Scanning and compression

LordGorzul

Member
Mar 21, 2000
156
0
0
We are trying to scan a lot of pages for online publishing, we're using an A3 scanner, and as much as we try to compress it, in black nd white (as long as it's still readable) we cannot get it to agood size, the smallest we've achieved is about 200k per page, we need to get it down to about 50-60 if possible do you guys have any advice?
Not advice such as, take the pictures out etc etc, but maybe you could tell me about a program that would compress the image further or something. we compressed in jpg or pdf and it's too large, especially pdf, we got files that were over 800k a piece (page), when we're talkign about 200-300 pages on the website it's too big, we need to put them in 10 page files that wouldnt exceed say 700-800k in total.

Thanks for the advice.


LG
 

LordGorzul

Member
Mar 21, 2000
156
0
0
or you culd tell me what owoudl the the best scanning software to use, I tried adobe acobat, photoshop and the scanning software that came with the mustek scanner
 

UlricT

Golden Member
Jul 21, 2002
1,966
0
0
try GIF... becoz that format compresses MUCH better when the pic has to have readable text... but i hear that there are some licensing issues nowadays(?)
 

zephyrprime

Diamond Member
Feb 18, 2001
7,512
2
81
You could try variable jpeg compression but you're not going to be get much of a performance boost over what you're already getting.
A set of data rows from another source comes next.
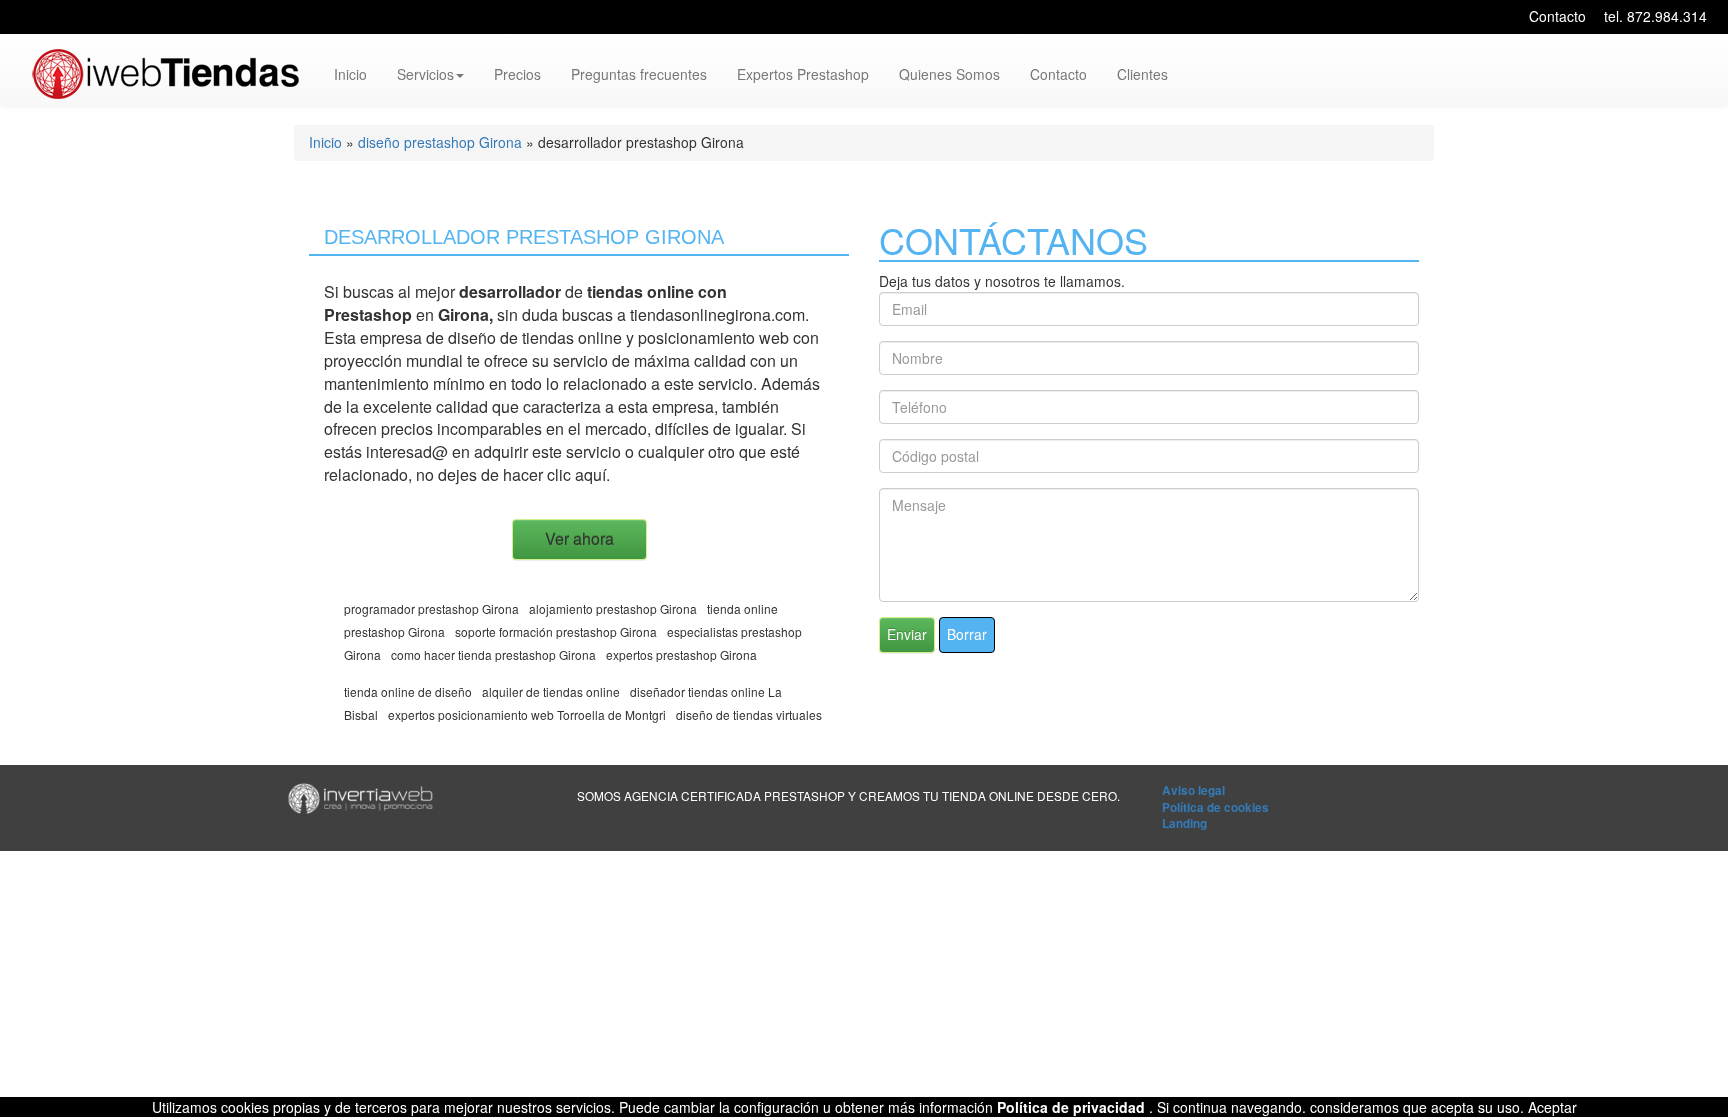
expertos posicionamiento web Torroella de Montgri (527, 714)
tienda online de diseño (408, 691)
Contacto (1557, 16)
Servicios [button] (425, 74)
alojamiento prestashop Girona (613, 608)
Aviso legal (1193, 790)
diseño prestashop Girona (440, 142)
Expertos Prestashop (803, 74)
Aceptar (1552, 1107)
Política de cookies (1215, 807)
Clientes (1142, 74)
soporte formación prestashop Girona (556, 631)
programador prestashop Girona (431, 608)
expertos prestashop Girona (681, 654)
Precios (517, 74)
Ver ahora (579, 538)
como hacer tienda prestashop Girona (493, 654)
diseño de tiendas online (535, 337)
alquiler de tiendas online (551, 691)
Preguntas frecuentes (639, 74)
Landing (1184, 823)
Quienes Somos (949, 74)
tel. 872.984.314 (1655, 16)
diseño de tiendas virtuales (749, 714)
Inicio (350, 74)
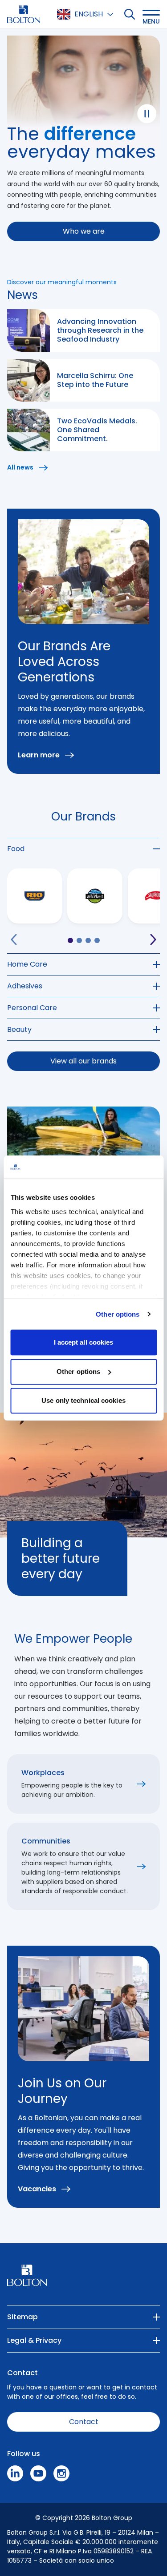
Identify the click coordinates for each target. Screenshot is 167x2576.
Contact (83, 2422)
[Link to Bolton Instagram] (61, 2473)
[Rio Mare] (34, 895)
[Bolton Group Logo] (23, 14)
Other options (117, 1314)
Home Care (27, 964)
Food (15, 849)
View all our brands (83, 1061)
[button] (151, 14)
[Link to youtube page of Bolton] (38, 2473)
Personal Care (32, 1008)
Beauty (19, 1029)
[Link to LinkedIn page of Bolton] (15, 2473)
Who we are (84, 231)
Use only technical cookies (83, 1400)
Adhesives (24, 986)
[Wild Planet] (94, 895)
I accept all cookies (84, 1342)
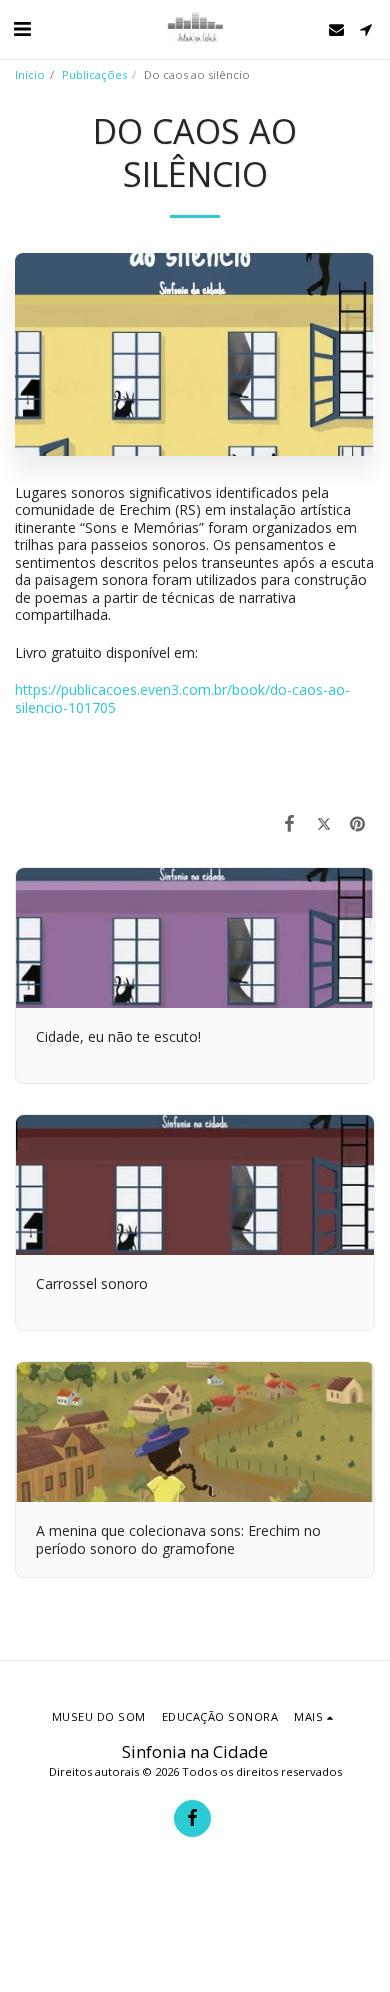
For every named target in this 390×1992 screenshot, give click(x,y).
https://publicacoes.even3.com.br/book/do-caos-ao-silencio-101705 (182, 698)
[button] (22, 28)
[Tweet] (324, 823)
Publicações (94, 74)
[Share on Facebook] (289, 823)
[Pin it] (358, 823)
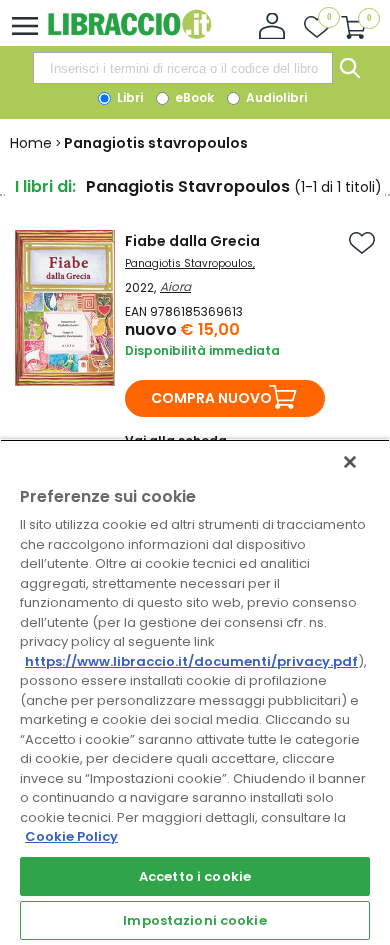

Try http://www.xat.com/ for variable jpeg compression. You could also try JPEG 2000 but many people can't view jpeg 2000. You should also try a lossless format such as png if your docs aren't very graphical. Don't use GIF, it's outdated.

Also, JPG is a form of compression but PDF is NOT. PDF is just a sort of postscript based document and postscript is not known for it's efficiency.

But none of the things I've mentioned will get you what you want. It's just not possible to do what you want with image compressors.

The only way that you are going to get the sort of small file size you desire is to use OCR. I know that using OCR isn't really what you're looking for but it's simply the only way. OCR would translate your documents into actual text not pixels. A good OCR package will support automatic insertion of images into your document too. The OCR program would produce MS Word files or something along those lines. You'll need a good OCR package that supports formating and graphics. Your scanner probably came with an OCR program but it might not be good enough for what you'll need to do.

Since you're doing online publishing, do you have access to the original digital versions of the documents?